Civitavecchia Porto – Le consulenze legali “nascoste” (e pagate) da Molo Vespucci finiscono in Procura

L’ex presidente Francesco Maria di Majo avrebbe elargito incarichi a destra e manca per decine di migliaia di euro. In corso da parte del dirigente Massimo Soriani la pubblicazione tardiva degli atti

CIVITAVECCHIA – Chi di carte bollate ferisce di carte bollate perisce. Questo sembra essere il destino che attende l’ex presidente dell’AdSP del Mar Tirreno Centro SettentrionaleFrancesco Maria di Majo.

Anche quest’ultimo avvocato, nel corso del suo “funesto” mandato alla presidenza di Molo Vespucci, avrebbe affidato incarichi a destra e manca ad avvocati senza ricorrere a regolari procedure amministrative. Bypassando tutto e tutti e tenendo i fascicoli lontanti da occhi indiscreti.

La cosa è emersa e sta emergendo in tutta la sua gravità grazie alla richiesta di accesso agli atti prodotta da Angelo Pierotti che, già in passato, ha messo in seria difficoltà l’allegra gestione dell’avvocato romano.

Nel mirino le consulenze affidate tra gli altri, a Lorenzo Mereu, Claudio Urcioli, Paolo Salvatori.

Il dirigente del settore Massimo Soriani, che per un periodo di tempo ha ricoperto anche l’incarico provvisorio di segretario generale, in queste ore sembrerebbe stia pubblicando carte di cui non v’era traccia sul portale trasparenza “incarichi e consulenze” fino a qualche giorno o ora fa.

Affidamenti per decine di migliaia di euro senza istruttoria, senza un responsabile del procedimento e addirittura pagate nonostante non vi fossero quegli atti fondamentali.

Massimo Soriani

Avvocati utilizzati per lo più per difesa personale e non per l’ente, con evidente danno erariale, che presto saranno oggetto di esposti presso la procura contabile della Corte dei Conti ma anche alla Procura della Repubblica di Civitavecchia.

Se l’esito della consegna degli atti dovesse essere confermata dalle indiscrezioni ci si troverebbe davanti ad un reato molto brutto per chi lavora con l’amministrazione pubblica e cioè la “malversazione“.

Sarebbe intanto interessante sapere come mai, il dirigente Massimo Soriani, si sia accorto di tutto questo soltanto oggi e solamente perché stimolato da un cittadino vessato da azioni giudiziarie dell’ex presidente Di Majo.

Visto poi che Soriani è in costante contatto con l’ex presidente, con il quale è stato visto passeggiare nonostante il coprifuoco per le vie di Santa Marinella, sarebbe il caso spiegasse come sia stato possibile che ciò si potesse verificare a “sua insaputa“.

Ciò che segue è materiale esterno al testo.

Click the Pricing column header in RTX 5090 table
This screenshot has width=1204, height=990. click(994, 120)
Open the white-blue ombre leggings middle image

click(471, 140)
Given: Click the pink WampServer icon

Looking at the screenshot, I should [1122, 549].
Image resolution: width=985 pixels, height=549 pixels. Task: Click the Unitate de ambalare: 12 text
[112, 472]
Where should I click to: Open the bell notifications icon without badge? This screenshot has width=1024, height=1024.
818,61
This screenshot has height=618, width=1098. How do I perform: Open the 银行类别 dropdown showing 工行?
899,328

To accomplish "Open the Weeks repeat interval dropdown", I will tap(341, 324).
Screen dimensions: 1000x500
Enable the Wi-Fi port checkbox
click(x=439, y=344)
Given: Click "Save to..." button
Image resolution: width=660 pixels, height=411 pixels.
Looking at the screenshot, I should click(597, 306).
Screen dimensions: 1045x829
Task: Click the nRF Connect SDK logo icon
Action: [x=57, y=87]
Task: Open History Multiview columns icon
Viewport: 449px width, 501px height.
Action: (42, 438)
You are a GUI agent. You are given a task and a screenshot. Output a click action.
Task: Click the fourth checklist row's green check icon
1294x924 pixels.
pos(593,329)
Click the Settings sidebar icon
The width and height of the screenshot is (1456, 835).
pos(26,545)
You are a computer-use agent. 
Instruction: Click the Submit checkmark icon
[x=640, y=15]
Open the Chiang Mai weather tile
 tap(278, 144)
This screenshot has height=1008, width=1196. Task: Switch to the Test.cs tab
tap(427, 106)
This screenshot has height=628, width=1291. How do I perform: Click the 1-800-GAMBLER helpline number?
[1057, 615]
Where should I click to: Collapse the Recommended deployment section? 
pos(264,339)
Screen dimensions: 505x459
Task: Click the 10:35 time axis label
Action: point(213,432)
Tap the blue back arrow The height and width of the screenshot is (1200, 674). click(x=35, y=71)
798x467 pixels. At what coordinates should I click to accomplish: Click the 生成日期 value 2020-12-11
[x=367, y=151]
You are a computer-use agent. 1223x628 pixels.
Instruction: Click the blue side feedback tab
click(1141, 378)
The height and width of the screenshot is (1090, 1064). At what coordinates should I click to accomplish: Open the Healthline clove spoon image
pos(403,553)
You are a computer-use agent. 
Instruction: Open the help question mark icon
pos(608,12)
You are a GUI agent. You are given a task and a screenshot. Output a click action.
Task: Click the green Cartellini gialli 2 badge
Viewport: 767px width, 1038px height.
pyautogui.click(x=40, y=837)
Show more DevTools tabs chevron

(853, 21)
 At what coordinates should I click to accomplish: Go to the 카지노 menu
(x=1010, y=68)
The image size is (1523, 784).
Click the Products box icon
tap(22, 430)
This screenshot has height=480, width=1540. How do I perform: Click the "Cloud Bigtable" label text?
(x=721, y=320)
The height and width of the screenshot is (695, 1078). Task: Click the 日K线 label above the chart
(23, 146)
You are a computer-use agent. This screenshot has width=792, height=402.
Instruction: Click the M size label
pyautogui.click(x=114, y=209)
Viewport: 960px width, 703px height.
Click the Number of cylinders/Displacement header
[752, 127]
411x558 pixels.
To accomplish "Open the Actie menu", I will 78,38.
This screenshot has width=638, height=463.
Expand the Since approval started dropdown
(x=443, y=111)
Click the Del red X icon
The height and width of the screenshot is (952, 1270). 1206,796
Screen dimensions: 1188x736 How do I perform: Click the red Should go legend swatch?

In seconda ipotesi, come mai non abbia preso carta e penna e contestato da subito il modus operandi dell’ex presidente Francesco Maria di Majo informando il nuovo presidente Pino Musolino.

Nei prossimi giorni le varie posizioni saranno oggetto anche di azioni parlamentari perché, da quello che starebbe emergendo in queste ore, in alcuni casi, gli avvocati avrebbero curato gli interessi personali dell’ex presidente Di Majo non costituendosi in giudizio a tutela dell’ente porto che paga le loro profumate parcelle.